-- YOUR ASSIGNMENT --
Each line from the opening of the records that follow to the line with "Given: Click the straight" needs to be written out exactly. Add nothing.

SOURCE DATA section start

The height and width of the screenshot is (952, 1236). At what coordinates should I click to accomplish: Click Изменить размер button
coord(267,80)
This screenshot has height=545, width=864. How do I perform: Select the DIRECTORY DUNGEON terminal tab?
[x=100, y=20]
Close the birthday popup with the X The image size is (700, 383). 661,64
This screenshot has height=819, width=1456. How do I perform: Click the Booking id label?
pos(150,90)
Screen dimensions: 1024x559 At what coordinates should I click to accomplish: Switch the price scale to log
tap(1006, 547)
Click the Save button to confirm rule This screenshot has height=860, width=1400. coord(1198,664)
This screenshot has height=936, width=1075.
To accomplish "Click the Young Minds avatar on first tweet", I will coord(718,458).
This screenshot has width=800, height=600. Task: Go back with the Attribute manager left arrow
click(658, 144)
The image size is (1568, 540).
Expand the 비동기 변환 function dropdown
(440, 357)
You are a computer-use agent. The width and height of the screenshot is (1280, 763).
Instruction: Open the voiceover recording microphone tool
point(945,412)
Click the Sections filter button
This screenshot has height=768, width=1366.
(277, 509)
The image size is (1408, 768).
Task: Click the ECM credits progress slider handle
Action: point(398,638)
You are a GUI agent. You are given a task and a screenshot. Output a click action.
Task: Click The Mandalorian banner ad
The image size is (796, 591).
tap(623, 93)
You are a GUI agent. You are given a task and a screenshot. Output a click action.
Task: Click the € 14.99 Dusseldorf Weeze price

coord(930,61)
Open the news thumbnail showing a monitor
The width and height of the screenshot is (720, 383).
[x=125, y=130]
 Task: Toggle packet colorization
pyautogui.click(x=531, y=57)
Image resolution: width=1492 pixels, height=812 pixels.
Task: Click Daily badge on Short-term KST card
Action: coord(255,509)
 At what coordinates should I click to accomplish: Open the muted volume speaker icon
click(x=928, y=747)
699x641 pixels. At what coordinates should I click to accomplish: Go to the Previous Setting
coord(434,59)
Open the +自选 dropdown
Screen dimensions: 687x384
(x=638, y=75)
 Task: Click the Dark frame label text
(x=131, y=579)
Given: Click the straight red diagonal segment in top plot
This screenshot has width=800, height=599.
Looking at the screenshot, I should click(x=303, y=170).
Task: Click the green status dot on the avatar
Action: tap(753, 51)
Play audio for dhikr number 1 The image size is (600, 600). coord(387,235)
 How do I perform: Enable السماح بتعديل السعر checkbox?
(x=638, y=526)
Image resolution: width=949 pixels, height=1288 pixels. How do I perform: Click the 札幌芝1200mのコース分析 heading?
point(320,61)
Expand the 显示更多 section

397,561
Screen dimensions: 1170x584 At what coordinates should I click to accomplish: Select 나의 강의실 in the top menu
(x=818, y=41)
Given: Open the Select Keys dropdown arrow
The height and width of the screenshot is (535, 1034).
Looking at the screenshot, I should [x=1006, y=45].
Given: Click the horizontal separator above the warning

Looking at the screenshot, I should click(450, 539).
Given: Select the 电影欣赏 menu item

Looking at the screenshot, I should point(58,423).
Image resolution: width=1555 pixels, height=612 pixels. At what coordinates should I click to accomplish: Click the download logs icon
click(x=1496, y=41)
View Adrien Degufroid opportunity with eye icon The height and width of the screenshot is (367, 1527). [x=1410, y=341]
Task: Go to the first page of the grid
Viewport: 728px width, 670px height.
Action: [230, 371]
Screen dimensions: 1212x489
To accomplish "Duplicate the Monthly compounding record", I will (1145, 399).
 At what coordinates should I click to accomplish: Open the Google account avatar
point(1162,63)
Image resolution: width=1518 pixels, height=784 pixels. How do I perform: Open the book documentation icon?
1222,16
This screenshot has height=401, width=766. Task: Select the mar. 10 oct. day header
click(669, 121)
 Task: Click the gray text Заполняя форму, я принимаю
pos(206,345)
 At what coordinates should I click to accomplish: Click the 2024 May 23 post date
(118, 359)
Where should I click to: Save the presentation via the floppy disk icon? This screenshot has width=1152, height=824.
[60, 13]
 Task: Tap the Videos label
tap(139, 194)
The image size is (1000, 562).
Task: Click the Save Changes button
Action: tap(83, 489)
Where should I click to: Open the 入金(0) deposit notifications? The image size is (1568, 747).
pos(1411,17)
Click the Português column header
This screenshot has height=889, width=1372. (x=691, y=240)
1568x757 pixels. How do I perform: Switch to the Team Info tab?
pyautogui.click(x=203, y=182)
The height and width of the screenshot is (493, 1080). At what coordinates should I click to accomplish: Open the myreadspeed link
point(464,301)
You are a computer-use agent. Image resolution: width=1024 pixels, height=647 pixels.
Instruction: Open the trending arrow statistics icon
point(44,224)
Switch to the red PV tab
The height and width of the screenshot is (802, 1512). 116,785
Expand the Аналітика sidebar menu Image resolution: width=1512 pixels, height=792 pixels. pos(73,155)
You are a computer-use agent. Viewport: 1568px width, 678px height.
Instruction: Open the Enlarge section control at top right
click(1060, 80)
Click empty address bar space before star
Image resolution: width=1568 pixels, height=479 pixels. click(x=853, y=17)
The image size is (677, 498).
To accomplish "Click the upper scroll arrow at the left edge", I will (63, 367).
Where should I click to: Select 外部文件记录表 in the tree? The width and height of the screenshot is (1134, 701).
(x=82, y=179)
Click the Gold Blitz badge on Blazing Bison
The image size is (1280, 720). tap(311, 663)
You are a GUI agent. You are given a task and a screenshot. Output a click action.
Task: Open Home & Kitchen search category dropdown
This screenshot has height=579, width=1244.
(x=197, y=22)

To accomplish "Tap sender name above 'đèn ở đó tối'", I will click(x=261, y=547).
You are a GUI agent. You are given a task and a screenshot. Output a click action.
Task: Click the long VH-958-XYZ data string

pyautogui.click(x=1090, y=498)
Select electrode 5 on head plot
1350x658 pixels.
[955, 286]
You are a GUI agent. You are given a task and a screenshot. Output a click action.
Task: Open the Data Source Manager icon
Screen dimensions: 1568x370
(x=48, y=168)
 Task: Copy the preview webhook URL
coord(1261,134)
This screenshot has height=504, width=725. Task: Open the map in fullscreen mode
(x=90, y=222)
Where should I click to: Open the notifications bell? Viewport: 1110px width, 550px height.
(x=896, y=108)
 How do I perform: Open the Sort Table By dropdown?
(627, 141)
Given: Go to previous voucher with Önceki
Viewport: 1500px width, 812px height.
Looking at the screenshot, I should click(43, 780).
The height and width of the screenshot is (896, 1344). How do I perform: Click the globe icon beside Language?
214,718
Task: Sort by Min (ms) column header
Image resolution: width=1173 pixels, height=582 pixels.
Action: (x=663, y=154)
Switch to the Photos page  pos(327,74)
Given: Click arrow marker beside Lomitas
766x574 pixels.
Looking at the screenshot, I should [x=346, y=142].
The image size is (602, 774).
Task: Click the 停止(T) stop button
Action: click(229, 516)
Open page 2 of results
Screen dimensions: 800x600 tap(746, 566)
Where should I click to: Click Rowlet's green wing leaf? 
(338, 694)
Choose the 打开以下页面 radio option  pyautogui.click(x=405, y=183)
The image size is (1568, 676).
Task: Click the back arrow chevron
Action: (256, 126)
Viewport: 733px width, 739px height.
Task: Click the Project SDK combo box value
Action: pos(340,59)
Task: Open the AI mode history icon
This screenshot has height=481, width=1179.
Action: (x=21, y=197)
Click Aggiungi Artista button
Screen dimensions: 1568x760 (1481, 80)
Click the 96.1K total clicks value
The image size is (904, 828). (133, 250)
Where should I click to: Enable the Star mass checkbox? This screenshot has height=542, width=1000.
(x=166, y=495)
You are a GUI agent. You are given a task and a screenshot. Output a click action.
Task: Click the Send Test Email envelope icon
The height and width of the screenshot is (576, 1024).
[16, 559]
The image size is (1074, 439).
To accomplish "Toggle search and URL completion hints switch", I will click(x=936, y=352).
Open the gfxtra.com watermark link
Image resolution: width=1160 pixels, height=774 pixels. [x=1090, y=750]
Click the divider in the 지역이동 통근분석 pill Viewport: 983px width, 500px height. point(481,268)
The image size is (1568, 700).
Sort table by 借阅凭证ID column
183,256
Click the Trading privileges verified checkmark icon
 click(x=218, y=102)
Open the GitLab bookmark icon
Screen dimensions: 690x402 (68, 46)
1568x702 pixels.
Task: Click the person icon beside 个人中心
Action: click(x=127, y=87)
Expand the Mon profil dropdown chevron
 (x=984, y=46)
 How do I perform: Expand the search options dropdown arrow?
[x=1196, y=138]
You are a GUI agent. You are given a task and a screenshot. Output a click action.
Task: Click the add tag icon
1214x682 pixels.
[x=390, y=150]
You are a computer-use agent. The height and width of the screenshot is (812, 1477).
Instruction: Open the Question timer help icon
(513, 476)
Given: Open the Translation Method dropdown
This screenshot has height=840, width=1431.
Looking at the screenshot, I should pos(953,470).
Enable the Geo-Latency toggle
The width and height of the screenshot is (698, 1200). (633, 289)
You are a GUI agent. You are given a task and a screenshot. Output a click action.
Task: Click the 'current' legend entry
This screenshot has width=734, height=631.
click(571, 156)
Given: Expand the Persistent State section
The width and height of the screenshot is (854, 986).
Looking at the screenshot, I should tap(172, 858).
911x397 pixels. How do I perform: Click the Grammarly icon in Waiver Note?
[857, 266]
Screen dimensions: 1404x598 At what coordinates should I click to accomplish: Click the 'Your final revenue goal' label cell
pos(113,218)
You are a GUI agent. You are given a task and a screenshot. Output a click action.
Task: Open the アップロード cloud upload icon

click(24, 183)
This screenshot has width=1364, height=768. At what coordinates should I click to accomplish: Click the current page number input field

SOURCE DATA section end

-- FINAL ANSWER --
The height and width of the screenshot is (952, 1236). At what coordinates should I click to accomplish: Click Изменить размер button
coord(267,80)
This screenshot has height=545, width=864. How do I perform: Select the DIRECTORY DUNGEON terminal tab?
[x=100, y=20]
Close the birthday popup with the X The image size is (700, 383). 661,64
This screenshot has height=819, width=1456. How do I perform: Click the Booking id label?
pos(150,90)
Screen dimensions: 1024x559 At what coordinates should I click to accomplish: Switch the price scale to log
tap(1006, 547)
Click the Save button to confirm rule This screenshot has height=860, width=1400. coord(1198,664)
This screenshot has height=936, width=1075.
To accomplish "Click the Young Minds avatar on first tweet", I will coord(718,458).
This screenshot has width=800, height=600. Task: Go back with the Attribute manager left arrow
click(658, 144)
The image size is (1568, 540).
Expand the 비동기 변환 function dropdown
(440, 357)
You are a computer-use agent. The width and height of the screenshot is (1280, 763).
Instruction: Open the voiceover recording microphone tool
point(945,412)
Click the Sections filter button
This screenshot has height=768, width=1366.
(277, 509)
The image size is (1408, 768).
Task: Click the ECM credits progress slider handle
Action: point(398,638)
You are a GUI agent. You are given a task and a screenshot. Output a click action.
Task: Click The Mandalorian banner ad
The image size is (796, 591).
tap(623, 93)
You are a GUI agent. You are given a task and a screenshot. Output a click action.
Task: Click the € 14.99 Dusseldorf Weeze price

coord(930,61)
Open the news thumbnail showing a monitor
The width and height of the screenshot is (720, 383).
[x=125, y=130]
 Task: Toggle packet colorization
pyautogui.click(x=531, y=57)
Image resolution: width=1492 pixels, height=812 pixels.
Task: Click Daily badge on Short-term KST card
Action: coord(255,509)
 At what coordinates should I click to accomplish: Open the muted volume speaker icon
click(x=928, y=747)
699x641 pixels. At what coordinates should I click to accomplish: Go to the Previous Setting
coord(434,59)
Open the +自选 dropdown
Screen dimensions: 687x384
(x=638, y=75)
 Task: Click the Dark frame label text
(x=131, y=579)
Given: Click the straight red diagonal segment in top plot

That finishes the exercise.